Ian Richardson

Personal information
- Full name: Ian George Richardson
- Date of birth: 22 October 1970 (age 55)
- Place of birth: Barking, England
- Positions: Midfielder; centre half;

Senior career*
- Years: Team / Apps / (Gls)
- 19xx–1995: Dagenham & Redbridge
- 1995–1996: Birmingham City / 7 / (0)
- 1996: → Notts County (loan) / 4 / (0)
- 1996–2005: Notts County / 249 / (21)

Managerial career
- 2004–2005: Notts County

= Ian Richardson (footballer, born 1970) =

English footballer and manager

Ian George Richardson (born 22 October 1970) is an English former professional footballer and football manager. He played 260 games in the Football League for Birmingham City and for Notts County, where he spent most of his professional career, including for a time acting as caretaker manager. He played as a midfielder or centre half.

==Career==
Richardson was born in Barking. He worked as a meat-porter at Smithfield Market and played football part-time before his performances with Dagenham & Redbridge in the Conference earned him a £60,000 move to Birmingham City, newly promoted to the Football League First Division (the second tier of English football), in the 1995 close season. Dagenham teammate Jason Broom described him as "Never the most gifted player in the world but was a ferocious tackler. He used to get from box to box and scored lots of goals mainly through his excellence in the air." He made his debut in the Football League on 8 October 1995, as a substitute replacing Jonathan Hunt in a 2–0 win at home to Southend United. Only three months later Richardson joined Notts County on loan. Though he returned to Birmingham and made three more first-team appearances, including a place in the starting eleven for the second leg of the League Cup semi-final against Leeds United, Richardson joined Notts County on a permanent basis in March 1996 for a fee of £150,000.

===Notts County===
In the 1997–98 season, Richardson was part of Sam Allardyce's Notts County team which won the Division Three title by a record margin and at a record early date. A £350,000 move to Wimbledon foundered on a failed medical, much to the delight of County's manager Jocky Scott. With the club in financial difficulties, Richardson took a pay cut to remain at County because his family were settled in the area. His contract expired at the end of the 2002–03 season; with the club in administration and subject to a transfer embargo, it was not until August 2003 that the Football League gave them permission to offer Richardson monthly terms. Richardson said that "the problems never influenced the players on the pitch – only during every other moment when they weren't playing."

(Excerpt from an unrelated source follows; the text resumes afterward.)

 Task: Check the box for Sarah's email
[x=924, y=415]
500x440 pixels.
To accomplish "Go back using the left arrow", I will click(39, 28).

Richardson was appointed caretaker player-manager in November 2004 after the departure of Gary Mills, though his injured knee restricted him to a largely managerial role. He successfully led the team away from relegation and to the Third Round of the FA Cup, but was replaced as manager by Gudjon Thordarson at the end of the season. Despite his limited playing appearances in the 2004–05 season, Richardson was voted County's Player of the Year for the second consecutive year, and was selected as League Two's "Unsung Hero" in BBC Sport's alternative awards list. After his playing contract expired in June 2005, he was given a monthly contract to allow him time to prove his fitness; despite playing in two reserve games, the club's view was "the knee has not made a sufficient recovery for the acquired[sic] level of professional football", and Richardson was released. The player took legal advice and consulted the Professional Footballers' Association, but after trials with Peterborough United and Burton Albion, he decided to retire as a player and to accept the offer of a testimonial match and a coaching role with the club's Football in the Community programme.

As of 2010, Richardson was working as Activity Manager for Notts County's Football in the Community programme, which won the League Two Best Community Initiative Award at the 2008 Football League Awards ceremony for a project designed to use football to approach the improvement of self-esteem and life skills of adult males with mental health issues.